=== ACTIVITY ===
Print the lines that run from the line with "This screenshot has width=850, height=615." to the line with "You are a computer-use agent. The image size is (488, 500).", keeping both end lines, exactly as they appear in the entries below, and nothing else.

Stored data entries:
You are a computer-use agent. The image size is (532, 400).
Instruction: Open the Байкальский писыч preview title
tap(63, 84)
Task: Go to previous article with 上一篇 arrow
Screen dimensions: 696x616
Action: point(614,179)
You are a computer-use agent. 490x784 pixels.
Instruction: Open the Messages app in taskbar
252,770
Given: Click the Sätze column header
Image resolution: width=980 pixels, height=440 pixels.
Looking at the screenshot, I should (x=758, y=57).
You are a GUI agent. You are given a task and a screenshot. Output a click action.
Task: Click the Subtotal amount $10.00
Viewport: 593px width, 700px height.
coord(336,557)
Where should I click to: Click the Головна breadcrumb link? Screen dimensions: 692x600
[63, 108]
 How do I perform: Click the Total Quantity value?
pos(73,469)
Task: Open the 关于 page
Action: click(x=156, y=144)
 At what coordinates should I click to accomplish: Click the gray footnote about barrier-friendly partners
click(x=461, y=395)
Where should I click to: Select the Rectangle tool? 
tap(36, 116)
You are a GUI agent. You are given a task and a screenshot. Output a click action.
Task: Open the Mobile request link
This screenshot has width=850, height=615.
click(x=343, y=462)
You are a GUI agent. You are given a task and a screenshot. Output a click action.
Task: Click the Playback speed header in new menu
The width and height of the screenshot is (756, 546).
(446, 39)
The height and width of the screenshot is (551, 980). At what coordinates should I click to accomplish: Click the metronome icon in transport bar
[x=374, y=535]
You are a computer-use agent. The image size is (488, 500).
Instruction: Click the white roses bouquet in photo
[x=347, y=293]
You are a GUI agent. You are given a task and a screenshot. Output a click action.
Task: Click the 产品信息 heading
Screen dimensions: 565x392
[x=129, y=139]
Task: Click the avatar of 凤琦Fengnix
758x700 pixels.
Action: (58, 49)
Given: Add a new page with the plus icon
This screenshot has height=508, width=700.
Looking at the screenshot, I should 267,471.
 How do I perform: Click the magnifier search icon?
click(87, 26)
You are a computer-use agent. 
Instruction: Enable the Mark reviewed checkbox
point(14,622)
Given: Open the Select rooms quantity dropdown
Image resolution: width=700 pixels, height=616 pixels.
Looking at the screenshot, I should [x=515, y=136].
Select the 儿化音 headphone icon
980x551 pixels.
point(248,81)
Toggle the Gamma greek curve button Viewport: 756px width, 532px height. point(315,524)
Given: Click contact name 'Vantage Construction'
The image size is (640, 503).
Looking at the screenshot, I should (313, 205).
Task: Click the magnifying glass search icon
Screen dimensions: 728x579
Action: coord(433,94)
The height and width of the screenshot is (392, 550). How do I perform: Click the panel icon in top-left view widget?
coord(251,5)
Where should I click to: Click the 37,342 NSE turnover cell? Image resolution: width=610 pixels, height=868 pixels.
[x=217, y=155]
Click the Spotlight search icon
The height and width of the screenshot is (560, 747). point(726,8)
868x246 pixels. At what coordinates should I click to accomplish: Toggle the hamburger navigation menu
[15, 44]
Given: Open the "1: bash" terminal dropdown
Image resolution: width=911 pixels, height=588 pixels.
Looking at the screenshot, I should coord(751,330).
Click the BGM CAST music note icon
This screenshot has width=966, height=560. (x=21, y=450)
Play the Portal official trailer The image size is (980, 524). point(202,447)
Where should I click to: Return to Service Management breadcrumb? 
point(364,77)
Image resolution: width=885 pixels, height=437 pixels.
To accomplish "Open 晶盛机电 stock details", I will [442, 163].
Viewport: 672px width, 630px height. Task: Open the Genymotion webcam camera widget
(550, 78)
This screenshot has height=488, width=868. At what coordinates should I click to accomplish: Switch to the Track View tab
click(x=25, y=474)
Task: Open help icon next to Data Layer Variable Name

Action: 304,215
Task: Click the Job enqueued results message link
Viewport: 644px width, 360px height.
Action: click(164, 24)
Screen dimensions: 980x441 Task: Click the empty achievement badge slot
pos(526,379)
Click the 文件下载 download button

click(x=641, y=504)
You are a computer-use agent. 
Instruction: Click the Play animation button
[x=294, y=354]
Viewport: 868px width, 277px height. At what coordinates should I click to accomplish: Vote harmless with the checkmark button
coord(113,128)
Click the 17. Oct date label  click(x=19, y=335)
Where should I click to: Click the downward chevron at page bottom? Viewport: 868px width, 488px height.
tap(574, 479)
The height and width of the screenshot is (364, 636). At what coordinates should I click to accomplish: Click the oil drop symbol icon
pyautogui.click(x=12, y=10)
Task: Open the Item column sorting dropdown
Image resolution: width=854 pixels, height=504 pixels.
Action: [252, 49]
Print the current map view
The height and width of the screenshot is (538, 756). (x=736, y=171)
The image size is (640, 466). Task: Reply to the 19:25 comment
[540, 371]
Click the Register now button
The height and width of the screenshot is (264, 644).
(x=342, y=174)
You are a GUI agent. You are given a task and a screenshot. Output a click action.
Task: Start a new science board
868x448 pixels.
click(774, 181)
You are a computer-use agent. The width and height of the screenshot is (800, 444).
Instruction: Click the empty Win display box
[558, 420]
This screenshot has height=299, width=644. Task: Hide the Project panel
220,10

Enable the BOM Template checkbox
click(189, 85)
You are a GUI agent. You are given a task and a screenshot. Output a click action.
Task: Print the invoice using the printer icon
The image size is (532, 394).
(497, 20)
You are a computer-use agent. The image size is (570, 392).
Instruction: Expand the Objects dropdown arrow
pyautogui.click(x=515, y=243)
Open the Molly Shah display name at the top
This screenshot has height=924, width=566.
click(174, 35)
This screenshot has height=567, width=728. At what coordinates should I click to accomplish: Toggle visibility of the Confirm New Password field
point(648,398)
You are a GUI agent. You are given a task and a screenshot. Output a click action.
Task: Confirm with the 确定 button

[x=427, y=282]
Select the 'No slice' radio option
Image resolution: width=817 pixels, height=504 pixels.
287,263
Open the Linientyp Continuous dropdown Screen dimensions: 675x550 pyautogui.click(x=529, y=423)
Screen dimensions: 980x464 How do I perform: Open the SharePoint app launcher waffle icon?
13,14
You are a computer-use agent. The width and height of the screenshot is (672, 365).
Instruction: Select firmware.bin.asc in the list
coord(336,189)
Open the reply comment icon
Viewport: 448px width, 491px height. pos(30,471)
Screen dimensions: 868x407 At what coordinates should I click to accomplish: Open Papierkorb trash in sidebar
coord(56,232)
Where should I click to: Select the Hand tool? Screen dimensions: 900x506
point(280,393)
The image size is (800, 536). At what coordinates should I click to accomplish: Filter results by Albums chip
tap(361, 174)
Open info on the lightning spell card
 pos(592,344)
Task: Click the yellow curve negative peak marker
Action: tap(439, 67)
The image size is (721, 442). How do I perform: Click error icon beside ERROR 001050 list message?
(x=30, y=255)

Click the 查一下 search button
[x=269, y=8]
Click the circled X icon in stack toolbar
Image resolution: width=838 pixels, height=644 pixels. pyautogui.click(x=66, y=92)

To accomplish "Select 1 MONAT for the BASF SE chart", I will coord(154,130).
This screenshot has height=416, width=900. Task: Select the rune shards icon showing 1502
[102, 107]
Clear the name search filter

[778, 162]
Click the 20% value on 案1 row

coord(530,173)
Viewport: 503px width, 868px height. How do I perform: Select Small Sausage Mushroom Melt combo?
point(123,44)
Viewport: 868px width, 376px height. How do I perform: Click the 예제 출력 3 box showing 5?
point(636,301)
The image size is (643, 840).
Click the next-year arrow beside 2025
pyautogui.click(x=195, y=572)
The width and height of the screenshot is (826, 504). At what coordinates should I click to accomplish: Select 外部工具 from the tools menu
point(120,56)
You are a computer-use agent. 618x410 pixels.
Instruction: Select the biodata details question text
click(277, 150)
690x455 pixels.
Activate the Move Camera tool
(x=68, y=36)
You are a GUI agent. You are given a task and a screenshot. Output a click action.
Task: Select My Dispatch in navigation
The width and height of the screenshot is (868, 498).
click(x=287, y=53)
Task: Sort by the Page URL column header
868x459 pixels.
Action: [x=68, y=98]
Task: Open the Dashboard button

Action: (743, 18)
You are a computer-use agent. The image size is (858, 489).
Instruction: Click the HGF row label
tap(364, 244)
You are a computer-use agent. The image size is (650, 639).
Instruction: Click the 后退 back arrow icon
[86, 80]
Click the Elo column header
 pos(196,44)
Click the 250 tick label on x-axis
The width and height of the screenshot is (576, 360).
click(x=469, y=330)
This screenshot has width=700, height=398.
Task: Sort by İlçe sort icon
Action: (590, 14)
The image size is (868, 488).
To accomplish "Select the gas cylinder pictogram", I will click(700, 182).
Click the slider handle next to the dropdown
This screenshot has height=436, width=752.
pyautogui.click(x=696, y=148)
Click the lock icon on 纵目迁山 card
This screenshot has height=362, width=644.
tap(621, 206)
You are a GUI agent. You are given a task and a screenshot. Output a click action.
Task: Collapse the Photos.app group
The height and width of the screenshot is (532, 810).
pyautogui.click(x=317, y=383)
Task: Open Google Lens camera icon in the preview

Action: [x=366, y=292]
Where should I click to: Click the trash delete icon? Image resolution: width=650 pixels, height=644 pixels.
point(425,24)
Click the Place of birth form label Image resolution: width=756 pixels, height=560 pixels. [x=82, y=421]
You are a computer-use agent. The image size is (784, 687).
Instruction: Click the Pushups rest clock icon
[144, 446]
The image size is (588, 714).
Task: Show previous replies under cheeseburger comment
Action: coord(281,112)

=== RESPONSE ===
This screenshot has width=850, height=615.
click(x=343, y=462)
You are a GUI agent. You are given a task and a screenshot. Output a click action.
Task: Click the Playback speed header in new menu
The width and height of the screenshot is (756, 546).
(446, 39)
The height and width of the screenshot is (551, 980). At what coordinates should I click to accomplish: Click the metronome icon in transport bar
[x=374, y=535]
You are a computer-use agent. The image size is (488, 500).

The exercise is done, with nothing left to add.